Он подтянул её к себе, заставив прижаться всем телом. И вот теперь она слышала, как тяжело он дышит. Как вздымается сильная грудь. Как упруго и много там, обо что нестерпимо хотелось тереться, чтобы разжать чёртову пружину.

«Я никому не подруга. Никому не жена. Я выполнила все свои клятвы. Я никому ничего не должна, — упрямо сверлило мозг. — Я могу. Я хочу. Я…»

— М-м-м… — застонал он, прижимая её к себе. Просунул руку под юбку.
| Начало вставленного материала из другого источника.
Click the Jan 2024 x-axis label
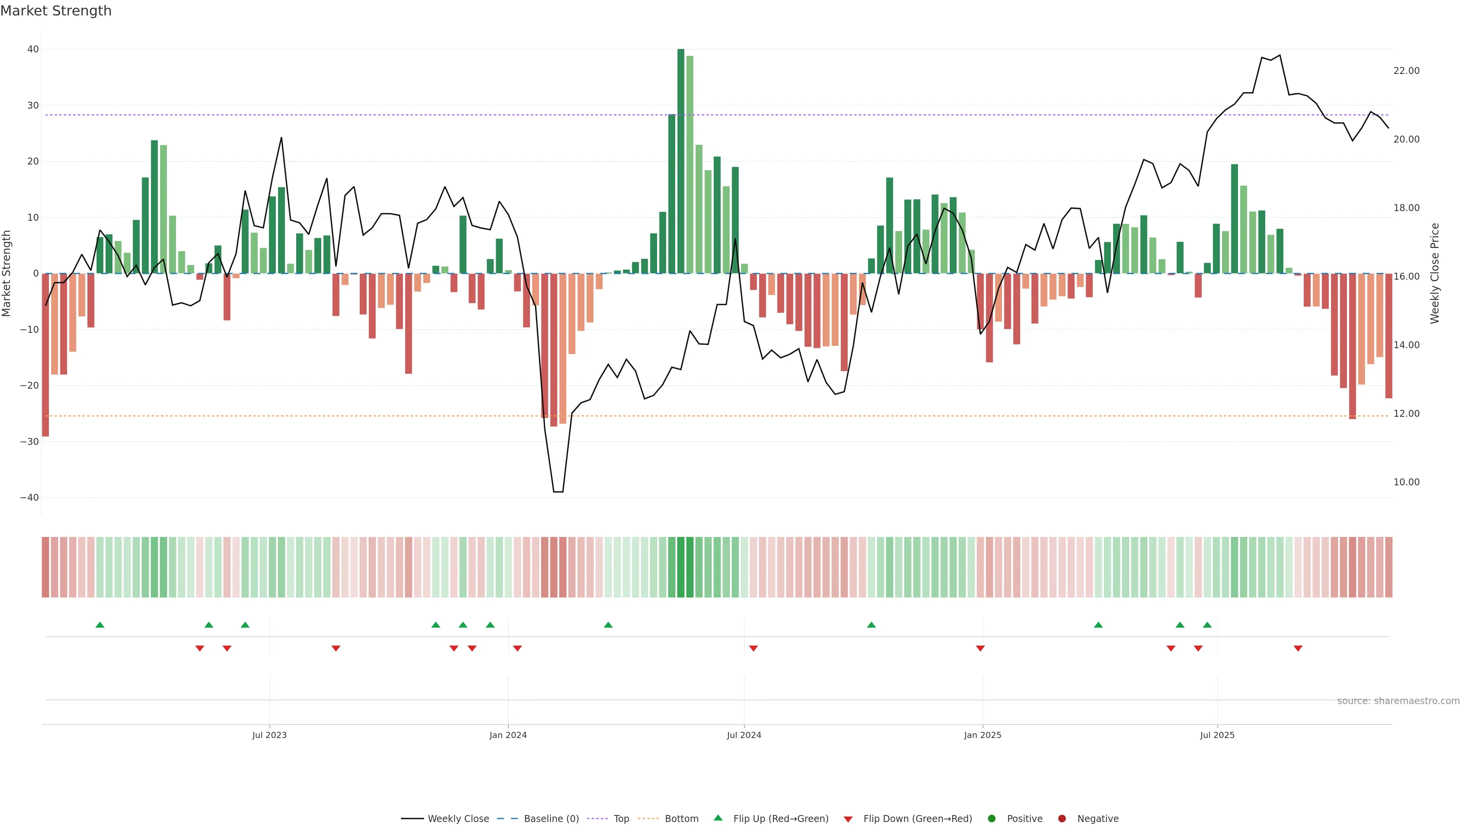The width and height of the screenshot is (1479, 832). tap(508, 735)
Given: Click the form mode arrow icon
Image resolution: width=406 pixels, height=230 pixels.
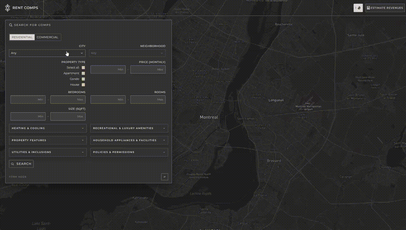Looking at the screenshot, I should [164, 177].
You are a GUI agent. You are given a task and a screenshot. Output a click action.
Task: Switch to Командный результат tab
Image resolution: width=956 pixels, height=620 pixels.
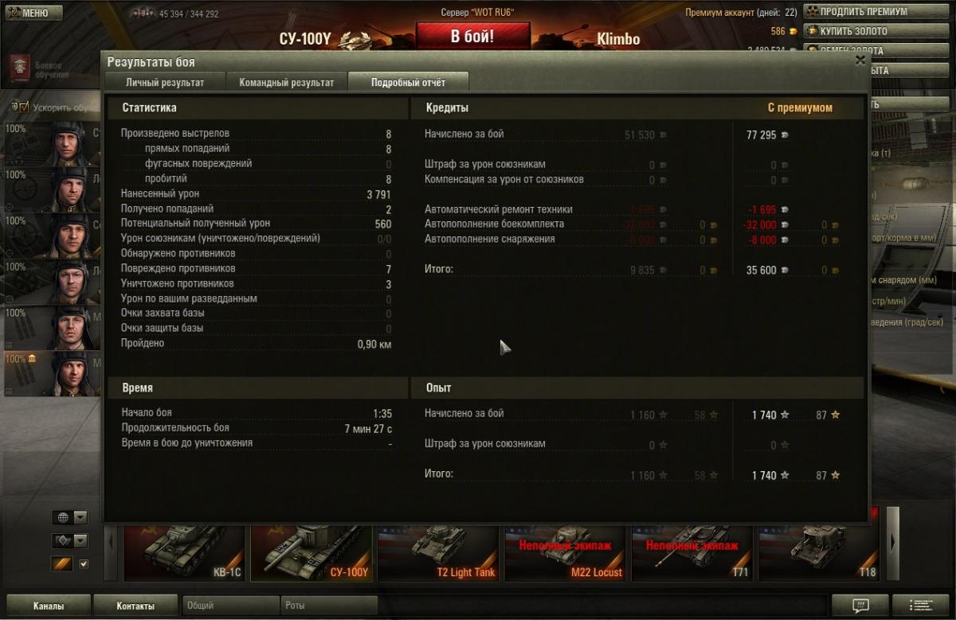click(287, 82)
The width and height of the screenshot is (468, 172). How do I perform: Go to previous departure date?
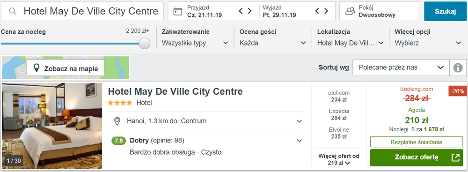click(317, 11)
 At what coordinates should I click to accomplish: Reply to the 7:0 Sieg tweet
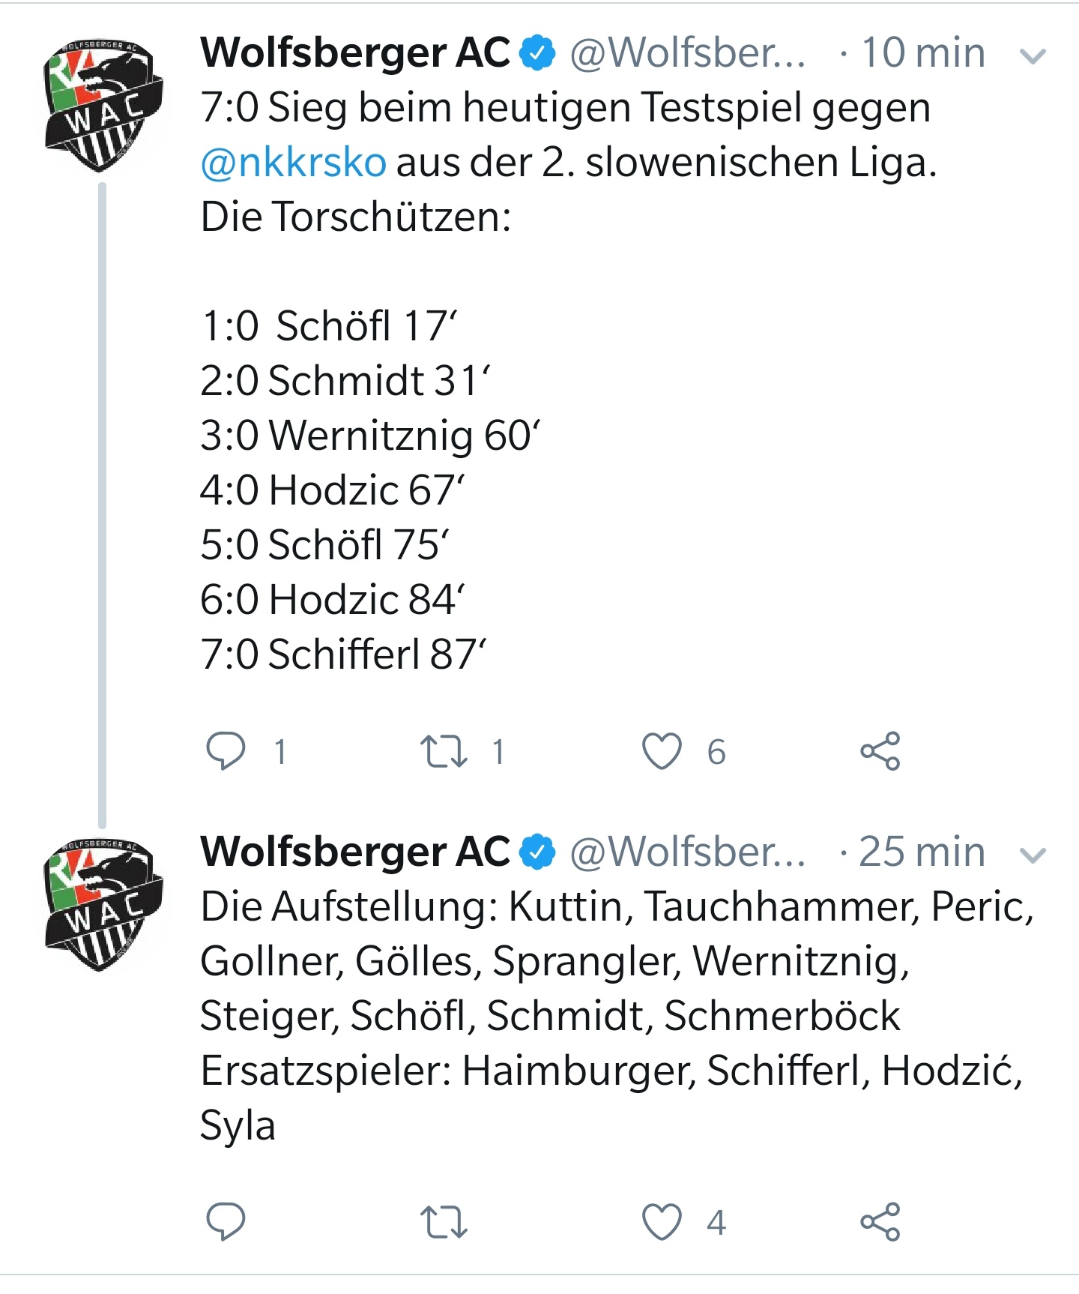[226, 751]
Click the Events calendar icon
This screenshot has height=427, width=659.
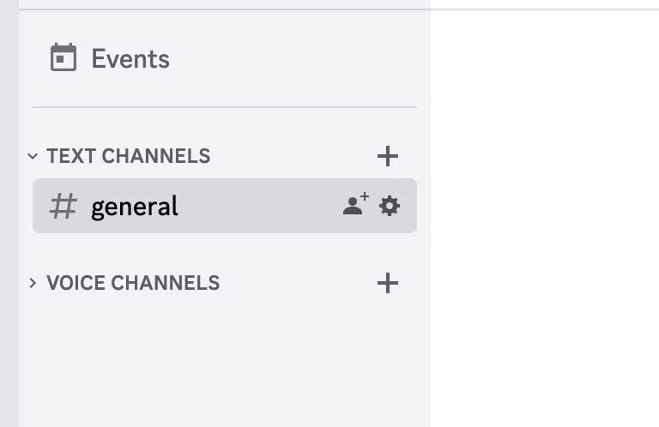coord(63,58)
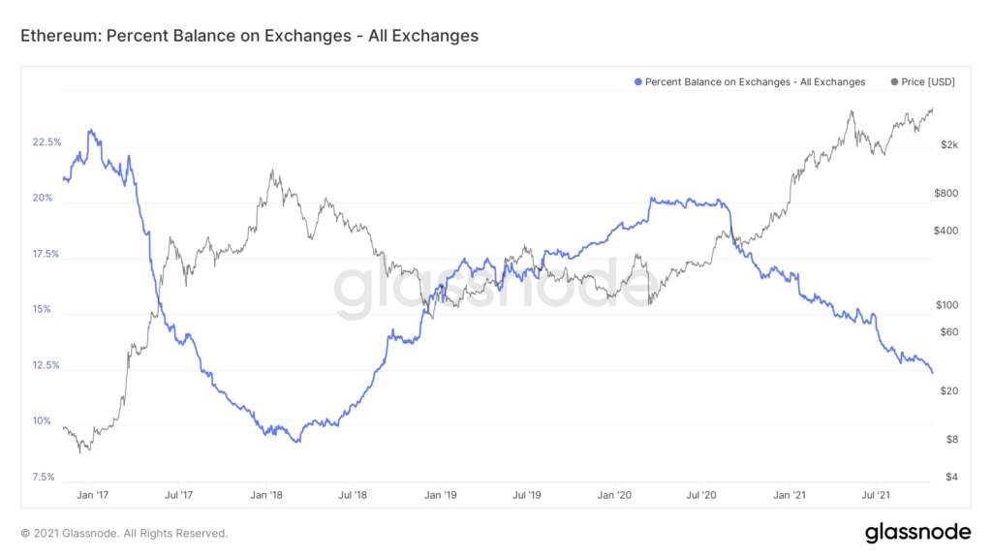Select the Jan '19 x-axis label
The image size is (992, 558).
pyautogui.click(x=441, y=495)
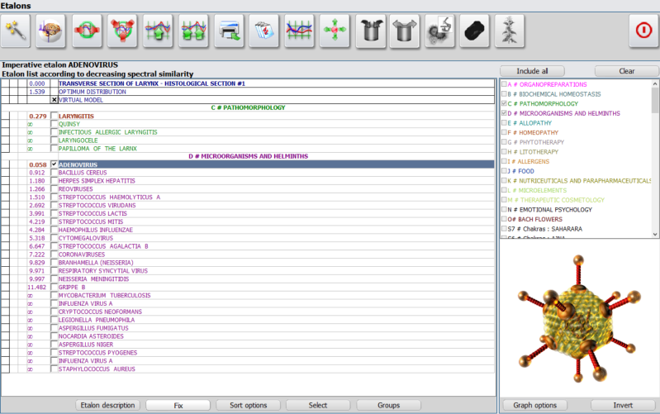This screenshot has width=660, height=414.
Task: Click the magic wand toolbar icon
Action: click(x=17, y=31)
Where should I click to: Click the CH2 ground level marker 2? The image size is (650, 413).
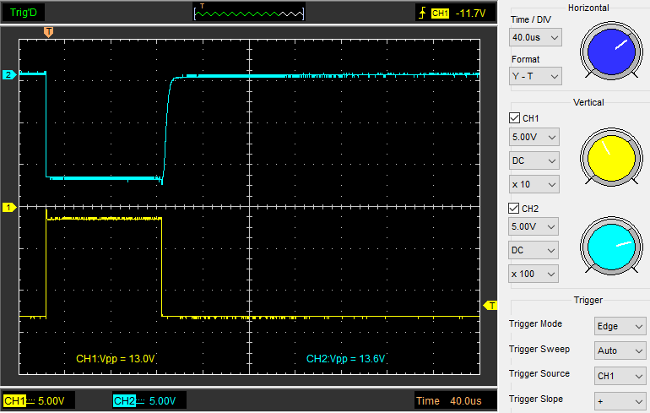[x=8, y=75]
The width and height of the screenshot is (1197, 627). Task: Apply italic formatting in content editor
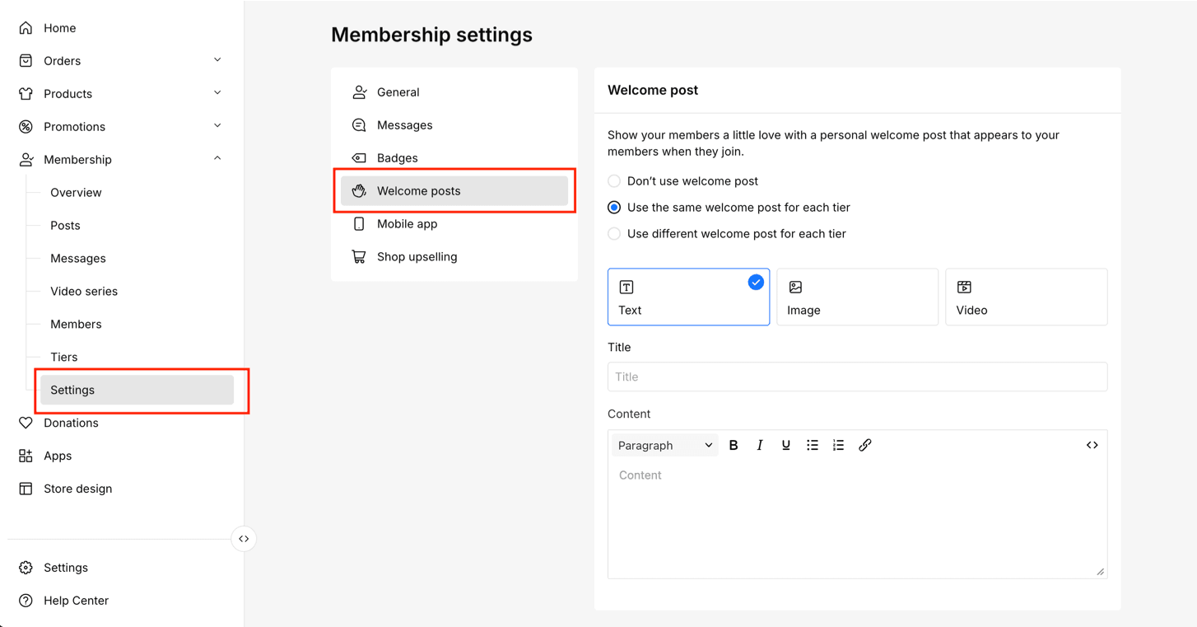tap(760, 445)
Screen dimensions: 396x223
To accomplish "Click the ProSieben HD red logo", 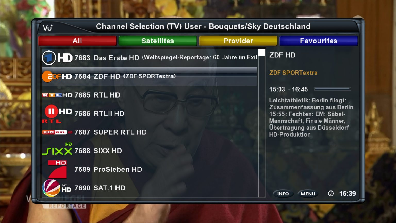I will [57, 169].
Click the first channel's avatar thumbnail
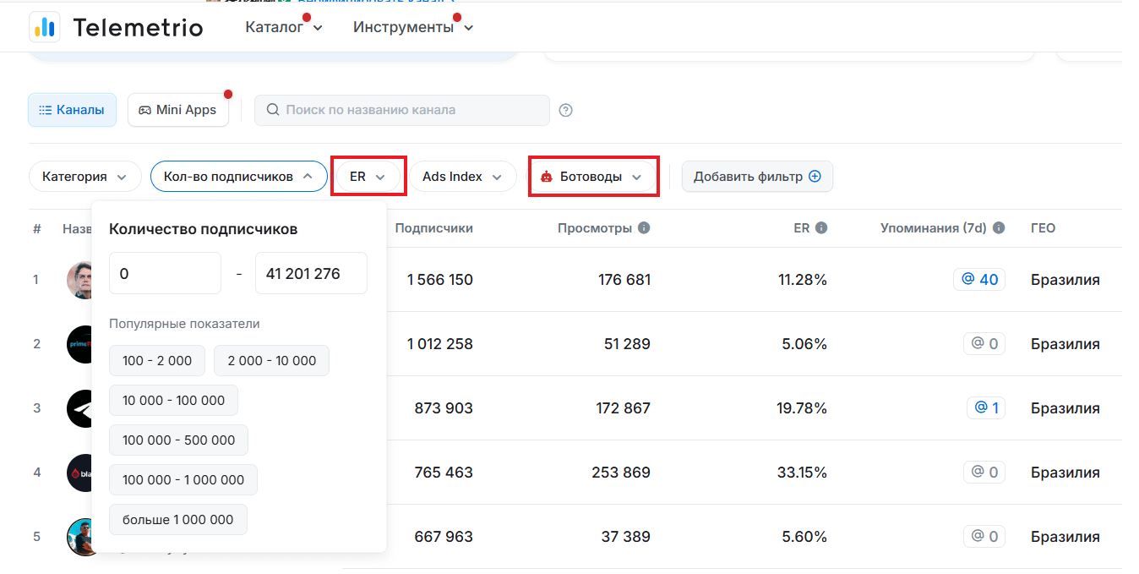This screenshot has height=574, width=1139. point(79,280)
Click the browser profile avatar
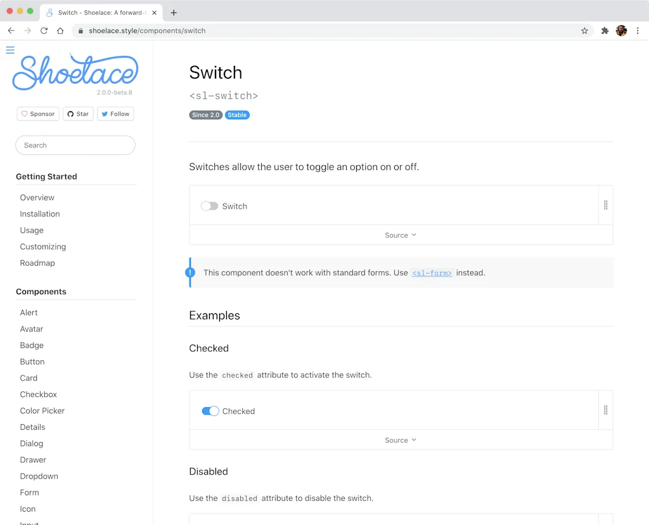The image size is (649, 525). coord(621,30)
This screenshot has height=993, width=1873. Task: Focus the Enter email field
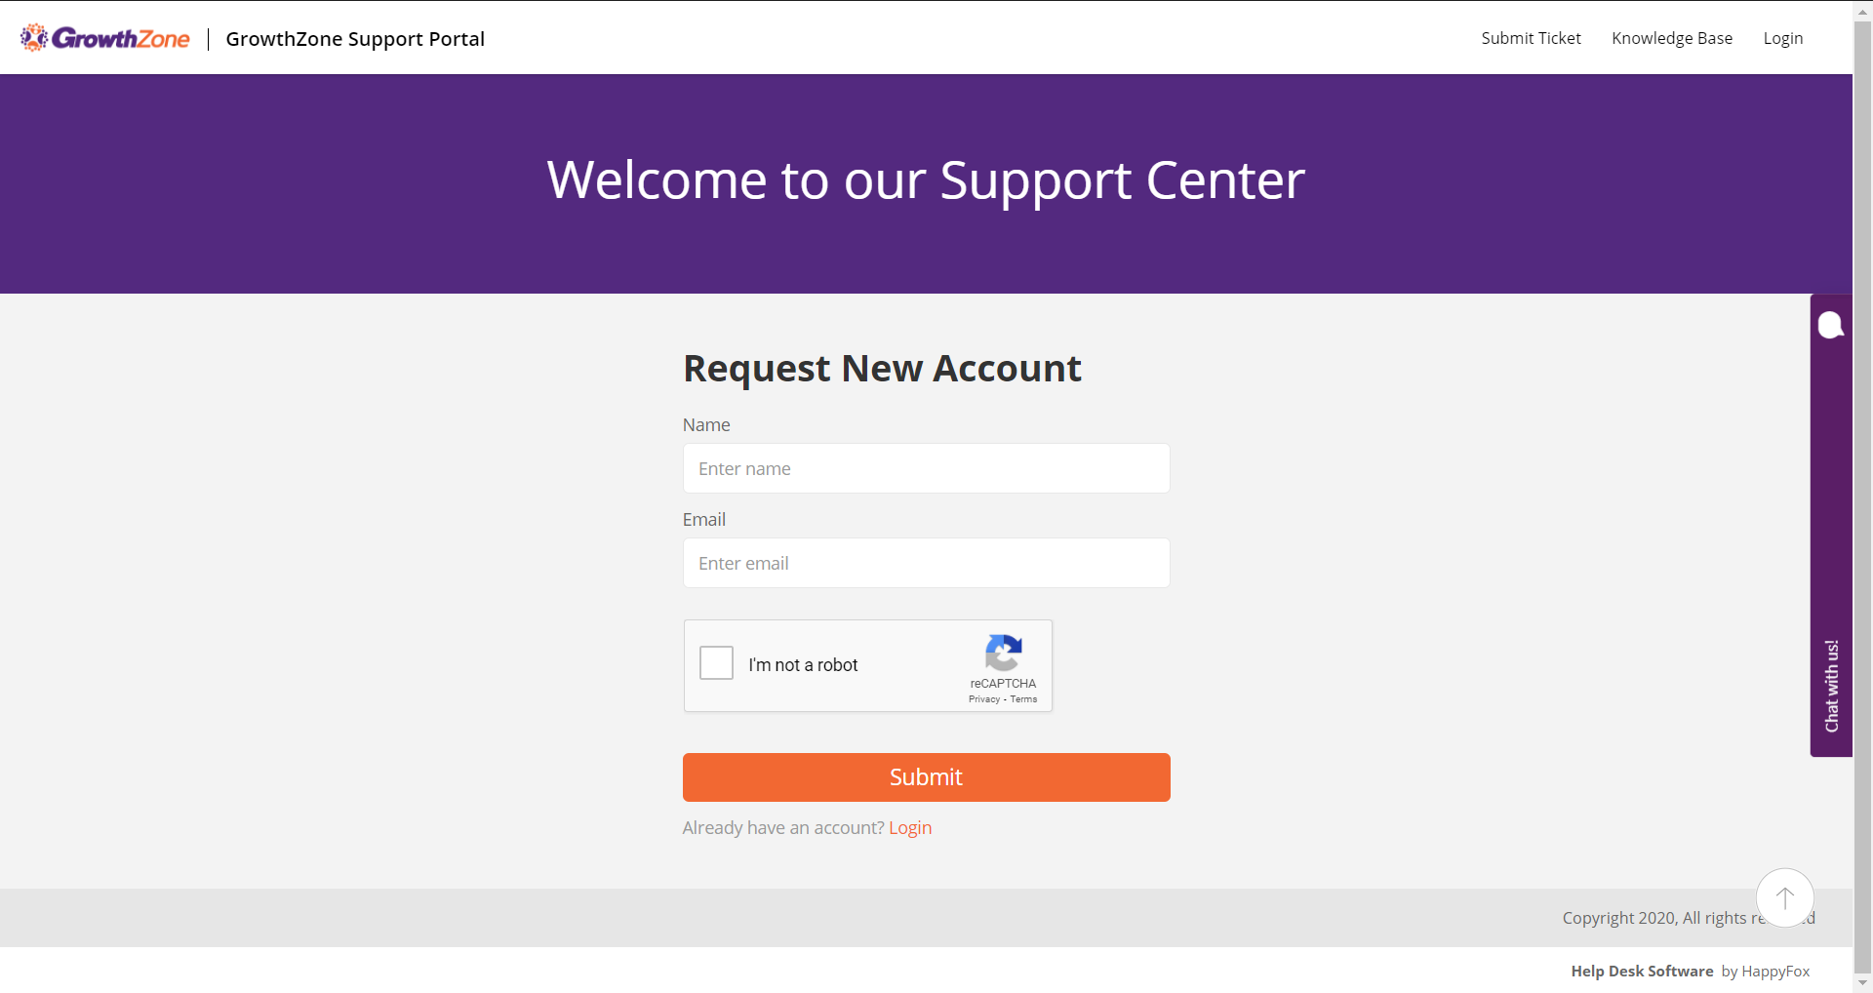(x=926, y=563)
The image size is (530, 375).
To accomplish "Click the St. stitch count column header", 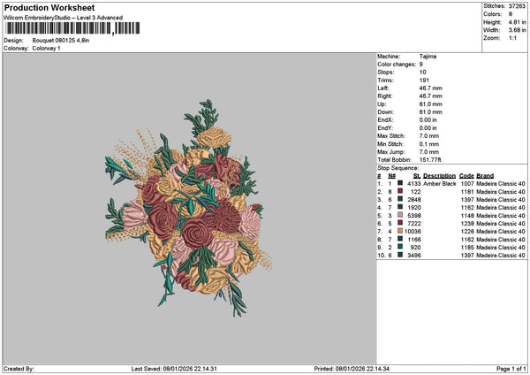I will tap(417, 176).
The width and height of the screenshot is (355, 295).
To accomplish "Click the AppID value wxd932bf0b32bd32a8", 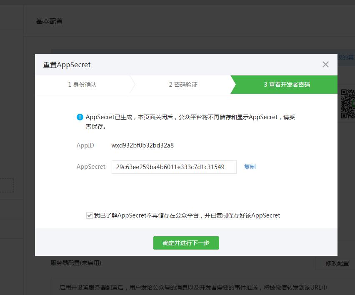I will [143, 145].
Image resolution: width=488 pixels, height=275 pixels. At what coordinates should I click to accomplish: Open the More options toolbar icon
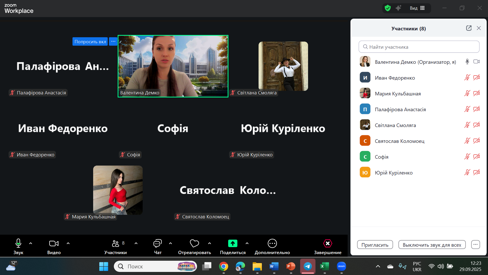(x=272, y=244)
— Мы будем всю жизнь об этом жалеть, — сжала Ирка эту руку и заставила остановиться.

Сползла на сиденье.

— Наверное, ты права, — мучительно скривился Воскресенский, поправляя брюки. — Никогда не думал, что в моём возрасте буду так невыносимо желать женщину, что не справлюсь с собой.

— Ты справился, — едва могла дышать Ирка. — Если бы мы дошли до конца, то пожалели бы ещё больше.

— Зато мои яйца сказали бы мне спасибо, — засмеялся Воскресенский. — А теперь мне жестоко придётся расплачиваться, если прямо сейчас не подрочить.

— Тогда не буду тебе мешать, — Ирка положила руку на ручку двери.

— Нет, я не затем приехал, — остановил её Борис. — Чёрт с ними, с яйцами. Пусть болят. Я отвезу тебя домой. У тебя был скверный день. И я не хочу делать его ещё хуже. Садись вперёд, — решительно вышел он из машины.

Помог Ирке пристегнуться. Сел за руль.

Она смотрела, как он обернулся, сдавая машину задом, как решительно вывернул руль. Без суеты выехал из подворотни. Уверенно встроился в плотный поток машин на центральной площади. Подмигнул.

Ирка вдруг представила, что они вместе. Женаты.